Text:
****************************************

2  Working with Probabilities

Example 2.1 The probability that a randomly selected U.S. household has a pet dog is 0.47. The probability that a randomly selected U.S. household has a pet cat is 0.25. (These values are based on the 2018 General Social Survey (GSS).)

  1. Represent the information provided using proper symbols.




  2. Donny Don’t says: “the probability that a randomly selected U.S. household has a pet dog OR a pet cat is \(0.47 + 0.25=0.72\).” Do you agree? What must be true for Donny to be correct? Explain. (Hint: for the remaining parts it helps to consider two-way tables.)





  3. What is the smallest possible value of the probability that a randomly selected U.S. household has a pet dog AND a pet cat? Describe the (unrealistic) situation in which this extreme case would occur.




  4. What is the largest possible value of the probability that a randomly selected U.S. household has a pet dog AND a pet cat? Describe the (unrealistic) situation in which this extreme case would occur. What would be the probability that a randomly selected U.S. household has a pet dog OR a pet cat in this scenario?




  5. Donny Don’t says: “I remember hearing once that in probability OR means add and AND means multiply. So the probability that a randomly selected U.S. household has a pet dog AND a pet cat is \(0.47 \times 0.25=0.1175\).” Do you agree? Explain.




  6. According to the GSS, the probability that a randomly selected U.S. household has a pet dog AND a pet cat is \(0.15\). Compute the probability that a randomly selected U.S. household has a pet dog OR a pet cat.




  7. Compute and interpret \(\text{P}(C \cap D^c)\).




2.1 Equally Likely Outcomes and Uniform Probability Measures

  • For a sample space \(\Omega\) with finitely many possible outcomes, assuming equally likely outcomes corresponds to a probabiliy measure \(\text{P}\) which satisfies \[ \text{P}(A) = \frac{|A|}{|\Omega|} = \frac{\text{number of outcomes in $A$}}{\text{number of outcomes in $\Omega$}} \qquad{\text{when outcomes are equally likely}} \]

Example 2.2 Roll a fair four-sided die twice, and record the result of each roll in sequence.

****************************************

Requirement A:
Decide whether each statement below agrees with the probability text. For each one, answer yes or no and quote the words of the text that decide it.
(i) The dog and cat probabilities are based on the 2018 General Social Survey.
(ii) The probability that a randomly selected U.S. household has a pet cat is 0.47.
(iii) Example 2.2 rolls a fair six-sided die twice.
Requirement B:
In the probability text, what probability does the GSS give for a randomly selected U.S. household having both a pet dog and a pet cat?

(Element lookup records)
****************************************

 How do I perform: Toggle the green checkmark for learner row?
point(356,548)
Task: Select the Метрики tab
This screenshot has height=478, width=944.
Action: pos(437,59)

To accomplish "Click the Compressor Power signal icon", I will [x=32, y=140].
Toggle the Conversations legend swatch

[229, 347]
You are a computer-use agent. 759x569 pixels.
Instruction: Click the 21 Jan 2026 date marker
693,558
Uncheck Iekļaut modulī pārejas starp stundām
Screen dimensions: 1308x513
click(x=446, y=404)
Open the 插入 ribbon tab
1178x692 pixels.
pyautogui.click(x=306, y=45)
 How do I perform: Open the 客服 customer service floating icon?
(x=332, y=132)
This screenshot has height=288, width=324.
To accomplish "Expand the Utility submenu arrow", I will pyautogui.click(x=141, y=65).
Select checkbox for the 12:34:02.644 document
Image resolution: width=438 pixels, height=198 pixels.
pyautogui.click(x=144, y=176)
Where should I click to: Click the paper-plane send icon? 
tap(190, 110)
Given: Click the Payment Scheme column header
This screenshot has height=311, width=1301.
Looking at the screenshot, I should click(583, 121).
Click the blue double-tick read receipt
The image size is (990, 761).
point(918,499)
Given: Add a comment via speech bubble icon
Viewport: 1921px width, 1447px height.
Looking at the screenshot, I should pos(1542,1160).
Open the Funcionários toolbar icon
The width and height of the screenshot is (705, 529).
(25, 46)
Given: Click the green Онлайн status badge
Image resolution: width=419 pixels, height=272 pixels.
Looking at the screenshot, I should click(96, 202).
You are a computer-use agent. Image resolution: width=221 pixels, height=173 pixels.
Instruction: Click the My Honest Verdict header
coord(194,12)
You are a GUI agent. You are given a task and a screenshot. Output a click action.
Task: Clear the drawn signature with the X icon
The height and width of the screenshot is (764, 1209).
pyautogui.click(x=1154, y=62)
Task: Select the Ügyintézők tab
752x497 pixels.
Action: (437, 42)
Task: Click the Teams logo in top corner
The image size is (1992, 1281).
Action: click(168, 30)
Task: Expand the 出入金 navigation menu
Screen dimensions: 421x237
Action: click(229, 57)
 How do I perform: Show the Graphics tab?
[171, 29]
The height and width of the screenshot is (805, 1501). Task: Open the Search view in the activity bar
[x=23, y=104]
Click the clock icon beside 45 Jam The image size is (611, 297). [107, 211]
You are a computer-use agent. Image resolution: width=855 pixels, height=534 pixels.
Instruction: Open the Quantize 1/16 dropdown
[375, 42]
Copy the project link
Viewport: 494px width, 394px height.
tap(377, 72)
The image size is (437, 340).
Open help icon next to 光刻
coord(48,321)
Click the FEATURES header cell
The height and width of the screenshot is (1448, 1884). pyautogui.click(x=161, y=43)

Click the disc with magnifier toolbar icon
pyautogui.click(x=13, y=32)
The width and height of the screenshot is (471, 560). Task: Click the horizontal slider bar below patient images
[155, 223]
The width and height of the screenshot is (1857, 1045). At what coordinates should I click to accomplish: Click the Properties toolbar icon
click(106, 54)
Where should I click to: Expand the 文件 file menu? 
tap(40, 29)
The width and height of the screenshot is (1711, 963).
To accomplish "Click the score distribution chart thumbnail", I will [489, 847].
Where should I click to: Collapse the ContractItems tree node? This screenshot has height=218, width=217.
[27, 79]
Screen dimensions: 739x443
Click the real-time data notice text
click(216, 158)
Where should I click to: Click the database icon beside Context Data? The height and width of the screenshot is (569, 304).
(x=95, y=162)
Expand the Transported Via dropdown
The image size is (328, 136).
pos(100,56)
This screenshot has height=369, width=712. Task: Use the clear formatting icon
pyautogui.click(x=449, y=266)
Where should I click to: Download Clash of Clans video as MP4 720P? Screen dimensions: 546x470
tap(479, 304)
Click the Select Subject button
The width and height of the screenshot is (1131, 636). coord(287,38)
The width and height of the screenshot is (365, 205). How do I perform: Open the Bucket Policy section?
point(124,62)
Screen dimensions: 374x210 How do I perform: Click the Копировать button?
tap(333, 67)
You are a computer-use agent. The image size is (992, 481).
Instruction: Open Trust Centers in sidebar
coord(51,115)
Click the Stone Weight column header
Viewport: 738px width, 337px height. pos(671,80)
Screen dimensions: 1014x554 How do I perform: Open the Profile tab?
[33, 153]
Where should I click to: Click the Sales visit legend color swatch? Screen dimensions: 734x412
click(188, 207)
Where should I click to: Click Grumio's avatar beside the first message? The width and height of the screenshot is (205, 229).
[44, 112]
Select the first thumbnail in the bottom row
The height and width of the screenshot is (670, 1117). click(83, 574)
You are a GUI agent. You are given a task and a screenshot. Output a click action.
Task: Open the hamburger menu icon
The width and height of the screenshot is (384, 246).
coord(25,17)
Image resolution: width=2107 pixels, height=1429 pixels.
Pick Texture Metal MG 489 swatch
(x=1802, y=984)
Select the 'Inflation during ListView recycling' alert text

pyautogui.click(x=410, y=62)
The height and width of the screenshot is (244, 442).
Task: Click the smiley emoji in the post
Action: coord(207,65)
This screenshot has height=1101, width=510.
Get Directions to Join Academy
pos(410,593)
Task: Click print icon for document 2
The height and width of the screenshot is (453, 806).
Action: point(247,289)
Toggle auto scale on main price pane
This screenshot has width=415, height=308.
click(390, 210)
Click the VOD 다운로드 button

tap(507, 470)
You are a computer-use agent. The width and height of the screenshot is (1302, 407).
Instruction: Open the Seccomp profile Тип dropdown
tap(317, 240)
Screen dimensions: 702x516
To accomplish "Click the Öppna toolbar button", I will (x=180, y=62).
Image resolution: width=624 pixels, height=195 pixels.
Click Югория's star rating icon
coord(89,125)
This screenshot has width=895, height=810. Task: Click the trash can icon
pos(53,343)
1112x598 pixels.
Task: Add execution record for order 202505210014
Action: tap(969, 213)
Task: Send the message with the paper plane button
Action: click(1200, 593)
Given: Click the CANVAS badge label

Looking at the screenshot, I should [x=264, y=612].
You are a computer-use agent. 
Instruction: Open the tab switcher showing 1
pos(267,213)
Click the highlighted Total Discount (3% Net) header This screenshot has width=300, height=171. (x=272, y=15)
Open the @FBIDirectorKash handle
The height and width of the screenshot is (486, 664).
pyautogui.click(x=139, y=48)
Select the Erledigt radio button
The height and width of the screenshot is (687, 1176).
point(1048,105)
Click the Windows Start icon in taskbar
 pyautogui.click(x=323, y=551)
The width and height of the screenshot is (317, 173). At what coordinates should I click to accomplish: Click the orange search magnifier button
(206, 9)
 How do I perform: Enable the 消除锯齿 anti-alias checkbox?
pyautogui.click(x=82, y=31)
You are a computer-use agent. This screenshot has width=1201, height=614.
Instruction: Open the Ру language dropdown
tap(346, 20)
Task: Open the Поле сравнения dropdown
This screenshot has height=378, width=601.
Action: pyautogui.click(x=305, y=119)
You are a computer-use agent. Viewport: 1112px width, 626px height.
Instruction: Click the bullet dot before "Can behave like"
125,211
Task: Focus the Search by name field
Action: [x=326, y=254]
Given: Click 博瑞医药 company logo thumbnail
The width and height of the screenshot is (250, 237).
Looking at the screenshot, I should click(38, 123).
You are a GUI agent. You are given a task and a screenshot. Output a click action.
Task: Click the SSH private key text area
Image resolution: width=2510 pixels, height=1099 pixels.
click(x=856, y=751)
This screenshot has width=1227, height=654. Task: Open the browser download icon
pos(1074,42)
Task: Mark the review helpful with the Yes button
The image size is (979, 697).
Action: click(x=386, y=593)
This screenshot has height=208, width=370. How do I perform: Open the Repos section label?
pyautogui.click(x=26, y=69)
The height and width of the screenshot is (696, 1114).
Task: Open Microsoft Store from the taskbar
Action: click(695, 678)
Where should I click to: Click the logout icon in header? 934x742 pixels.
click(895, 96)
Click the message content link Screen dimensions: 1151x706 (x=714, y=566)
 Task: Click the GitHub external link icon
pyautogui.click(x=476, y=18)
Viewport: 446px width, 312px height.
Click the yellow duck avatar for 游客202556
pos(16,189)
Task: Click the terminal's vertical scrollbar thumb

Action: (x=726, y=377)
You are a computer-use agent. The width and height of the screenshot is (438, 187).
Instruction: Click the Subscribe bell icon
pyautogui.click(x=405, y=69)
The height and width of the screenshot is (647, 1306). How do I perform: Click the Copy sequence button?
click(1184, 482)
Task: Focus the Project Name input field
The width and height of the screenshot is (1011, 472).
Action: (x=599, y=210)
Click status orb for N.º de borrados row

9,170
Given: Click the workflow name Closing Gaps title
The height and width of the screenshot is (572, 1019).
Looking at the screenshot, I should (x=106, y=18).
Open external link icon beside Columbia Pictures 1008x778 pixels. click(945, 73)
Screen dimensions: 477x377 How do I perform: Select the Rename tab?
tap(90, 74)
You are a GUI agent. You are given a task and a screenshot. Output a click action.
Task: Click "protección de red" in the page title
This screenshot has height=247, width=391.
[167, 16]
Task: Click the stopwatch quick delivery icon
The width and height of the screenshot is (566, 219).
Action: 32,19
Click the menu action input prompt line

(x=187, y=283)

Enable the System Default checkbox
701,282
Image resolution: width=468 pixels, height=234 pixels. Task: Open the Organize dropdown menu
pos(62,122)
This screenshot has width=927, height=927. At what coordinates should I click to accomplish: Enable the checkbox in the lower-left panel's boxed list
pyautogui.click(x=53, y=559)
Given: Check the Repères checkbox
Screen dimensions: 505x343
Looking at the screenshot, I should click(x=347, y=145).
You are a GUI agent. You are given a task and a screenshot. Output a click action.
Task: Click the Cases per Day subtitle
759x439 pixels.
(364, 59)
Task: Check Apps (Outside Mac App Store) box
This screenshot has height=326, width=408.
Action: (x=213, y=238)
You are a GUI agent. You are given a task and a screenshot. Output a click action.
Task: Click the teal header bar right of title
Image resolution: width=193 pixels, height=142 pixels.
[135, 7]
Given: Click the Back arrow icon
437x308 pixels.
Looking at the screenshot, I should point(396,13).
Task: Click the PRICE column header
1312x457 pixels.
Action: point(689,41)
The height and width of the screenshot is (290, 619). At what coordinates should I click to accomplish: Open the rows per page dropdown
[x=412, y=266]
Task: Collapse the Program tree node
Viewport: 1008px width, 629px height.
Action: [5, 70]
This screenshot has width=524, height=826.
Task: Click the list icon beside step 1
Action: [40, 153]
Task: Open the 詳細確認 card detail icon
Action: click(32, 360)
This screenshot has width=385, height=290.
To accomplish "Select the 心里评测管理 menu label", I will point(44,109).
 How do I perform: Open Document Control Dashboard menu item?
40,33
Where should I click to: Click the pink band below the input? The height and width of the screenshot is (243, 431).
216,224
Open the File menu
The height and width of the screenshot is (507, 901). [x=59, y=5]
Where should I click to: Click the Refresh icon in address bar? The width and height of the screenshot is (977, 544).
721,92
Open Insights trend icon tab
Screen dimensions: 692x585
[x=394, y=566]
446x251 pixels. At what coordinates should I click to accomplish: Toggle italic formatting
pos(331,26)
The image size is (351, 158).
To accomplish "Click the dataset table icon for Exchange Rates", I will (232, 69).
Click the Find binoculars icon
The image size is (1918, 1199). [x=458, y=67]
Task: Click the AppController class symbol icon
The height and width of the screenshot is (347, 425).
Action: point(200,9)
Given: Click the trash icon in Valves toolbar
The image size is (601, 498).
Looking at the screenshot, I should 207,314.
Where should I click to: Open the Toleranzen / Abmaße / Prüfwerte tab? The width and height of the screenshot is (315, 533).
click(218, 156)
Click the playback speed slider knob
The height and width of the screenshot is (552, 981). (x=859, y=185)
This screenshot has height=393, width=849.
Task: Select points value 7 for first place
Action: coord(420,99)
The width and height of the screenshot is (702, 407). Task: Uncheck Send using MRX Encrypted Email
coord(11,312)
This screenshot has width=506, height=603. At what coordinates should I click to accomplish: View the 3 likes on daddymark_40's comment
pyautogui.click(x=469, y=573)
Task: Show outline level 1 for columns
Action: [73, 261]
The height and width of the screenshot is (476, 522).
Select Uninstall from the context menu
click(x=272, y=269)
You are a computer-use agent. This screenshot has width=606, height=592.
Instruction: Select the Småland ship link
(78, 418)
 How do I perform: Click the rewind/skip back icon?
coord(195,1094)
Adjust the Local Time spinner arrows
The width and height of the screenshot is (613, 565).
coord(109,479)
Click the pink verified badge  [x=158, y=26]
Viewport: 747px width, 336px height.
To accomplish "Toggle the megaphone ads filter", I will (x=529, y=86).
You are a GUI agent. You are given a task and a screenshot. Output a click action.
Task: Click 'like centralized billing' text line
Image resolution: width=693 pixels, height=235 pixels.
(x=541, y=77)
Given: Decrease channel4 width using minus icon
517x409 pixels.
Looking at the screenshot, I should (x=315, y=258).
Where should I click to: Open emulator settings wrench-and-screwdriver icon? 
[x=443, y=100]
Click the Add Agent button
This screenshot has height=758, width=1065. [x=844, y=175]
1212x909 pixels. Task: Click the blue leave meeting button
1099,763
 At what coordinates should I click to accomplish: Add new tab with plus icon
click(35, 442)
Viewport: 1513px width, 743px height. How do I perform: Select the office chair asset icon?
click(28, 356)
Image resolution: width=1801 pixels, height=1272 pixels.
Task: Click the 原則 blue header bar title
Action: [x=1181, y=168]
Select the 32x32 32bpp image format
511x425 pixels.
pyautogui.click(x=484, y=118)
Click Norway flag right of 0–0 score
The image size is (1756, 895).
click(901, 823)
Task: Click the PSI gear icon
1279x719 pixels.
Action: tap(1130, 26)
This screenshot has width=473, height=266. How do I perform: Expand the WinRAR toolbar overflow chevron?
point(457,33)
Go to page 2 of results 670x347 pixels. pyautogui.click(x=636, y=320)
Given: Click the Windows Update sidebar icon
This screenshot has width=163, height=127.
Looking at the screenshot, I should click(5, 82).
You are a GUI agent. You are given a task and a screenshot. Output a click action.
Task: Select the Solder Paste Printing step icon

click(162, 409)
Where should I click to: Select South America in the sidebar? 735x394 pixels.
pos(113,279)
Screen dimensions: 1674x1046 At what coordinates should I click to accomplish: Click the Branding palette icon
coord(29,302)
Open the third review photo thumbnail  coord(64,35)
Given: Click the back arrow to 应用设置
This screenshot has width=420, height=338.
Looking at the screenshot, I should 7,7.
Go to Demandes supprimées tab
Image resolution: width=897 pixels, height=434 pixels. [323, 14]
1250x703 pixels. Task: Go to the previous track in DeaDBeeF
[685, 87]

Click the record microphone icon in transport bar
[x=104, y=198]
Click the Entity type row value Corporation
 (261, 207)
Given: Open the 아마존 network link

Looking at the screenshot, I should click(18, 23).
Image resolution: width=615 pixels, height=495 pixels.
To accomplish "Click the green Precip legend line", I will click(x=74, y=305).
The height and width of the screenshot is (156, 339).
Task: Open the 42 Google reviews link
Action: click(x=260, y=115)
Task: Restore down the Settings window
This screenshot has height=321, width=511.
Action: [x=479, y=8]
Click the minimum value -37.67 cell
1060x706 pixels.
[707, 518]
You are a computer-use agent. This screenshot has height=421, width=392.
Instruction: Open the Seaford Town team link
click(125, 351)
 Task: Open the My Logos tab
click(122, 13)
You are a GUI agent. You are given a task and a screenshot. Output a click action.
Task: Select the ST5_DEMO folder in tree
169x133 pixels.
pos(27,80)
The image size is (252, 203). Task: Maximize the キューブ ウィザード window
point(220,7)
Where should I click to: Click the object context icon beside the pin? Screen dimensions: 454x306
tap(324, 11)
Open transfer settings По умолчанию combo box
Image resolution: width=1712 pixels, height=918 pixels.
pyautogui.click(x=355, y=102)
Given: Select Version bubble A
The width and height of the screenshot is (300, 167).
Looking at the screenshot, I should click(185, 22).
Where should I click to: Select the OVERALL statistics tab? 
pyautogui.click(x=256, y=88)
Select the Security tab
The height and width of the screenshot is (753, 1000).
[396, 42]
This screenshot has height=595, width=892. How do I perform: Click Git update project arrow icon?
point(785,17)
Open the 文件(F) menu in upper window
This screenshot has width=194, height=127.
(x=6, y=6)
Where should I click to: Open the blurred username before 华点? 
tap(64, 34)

****************************************

Exercise answer A:
(i) Yes: "These values are based on the 2018 General Social Survey (GSS)."
(ii) No: "The probability that a randomly selected U.S. household has a pet cat is 0.25."
(iii) No: "Roll a fair four-sided die twice"

Exercise answer B:
0.15